[Challenge]
Answer these questions from the passage below about the University of Ibadan suspension:
(a) For how long was Adekunle Adebajo suspended?
(b) Which newspaper published his article, and in what month and year?
(c) Who signed the PTCIJ statement, and what is his title?

[Given passage]
··········

Nigerians have been reacting to the decision by the University of Ibadan to suspend a student journalist over an article published in a national daily.

Premium Times Centre for Investigative Journalism (PTCIJ) and groups of Nigerian student journalists asked the university to rescind the suspension of Adekunle Adebajo.

The groups which joined the PTCIJ in making the request through separate statements are the National Association of Nigerian Campus Editors (NANCE), National Union of Campus Journalists (NUCJ) and the Free Campus Press Movement (FCPM).

University of Ibadan suspended Mr Adebajo for two semesters over an article he wrote two years ago about poor facilities at the university.

In the article published by The Guardian newspaper in April 2016 under the title “UI: The irony of fashionable rooftops and awful interiors”, the student drew attention to the deplorable state of facilities at the Nigerian premier university.

But PTCIJ appealed to the management of the university to reconsider its decision.

In a statement signed by its Programme Director, Joshua Olufemi, the centre said the narrative around the matter suggested Mr Adebajo was being punished on account of his journalism.

“We want to appeal to the authorities of the University of Ibadan to take a second and kinder look at the matter by interpreting it within a freedom of expression framework.

“In doing so, we also urge the vice chancellor and the university administration to consider restoring Mr Adebajo to normal status that will allow him to proceed to the Nigerian Law School without losing out on his study progress.”

The centre urged the management to be mindful of the reputation of the University of Ibadan “as Africa’s coveted centre of excellence in knowledge creation as well as in the promotion of academic freedom and the broad context of liberty as a condition for progress.”

PTCIJ appealed to the authorities to view the request to review Mr Adebajo’s case along the tradition of the university “for tolerance, for investment in constructive dissent and contention, knowing full well that such an example carries the full promise of multiplier impact in a political season of tension and rigid positioning.”

It said reviewing the case and giving the suspended student a second chance would represent strength and character.

Thanking the Vice Chancellor in anticipation of heeding its appeal, PTCIJ pointed out: “We are strategic partners of the university in many programmes and again on this, we look up in pride and honour for your prudent assessment of this important decision.”

··········

[Dataset extract]
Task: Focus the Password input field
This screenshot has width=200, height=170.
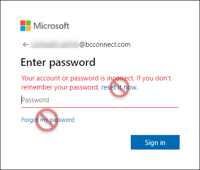Action: (x=100, y=100)
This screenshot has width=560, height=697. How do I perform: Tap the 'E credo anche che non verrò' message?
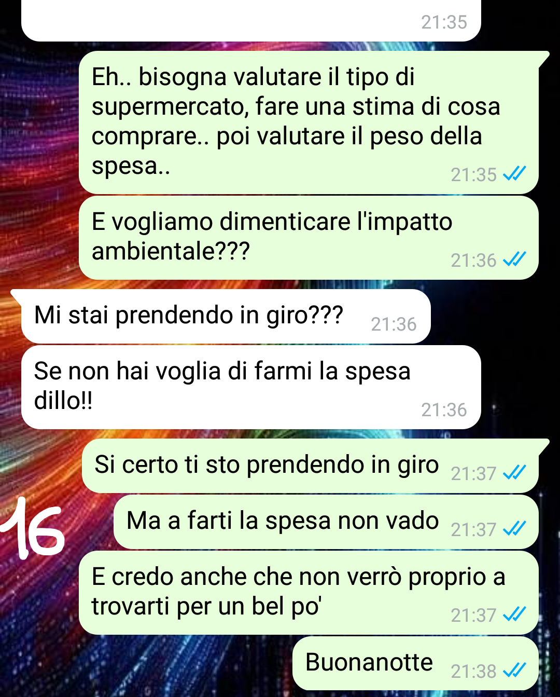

··········

[Task result]
(a) Two semesters.
(b) The Guardian, in April 2016.
(c) Joshua Olufemi, the Programme Director.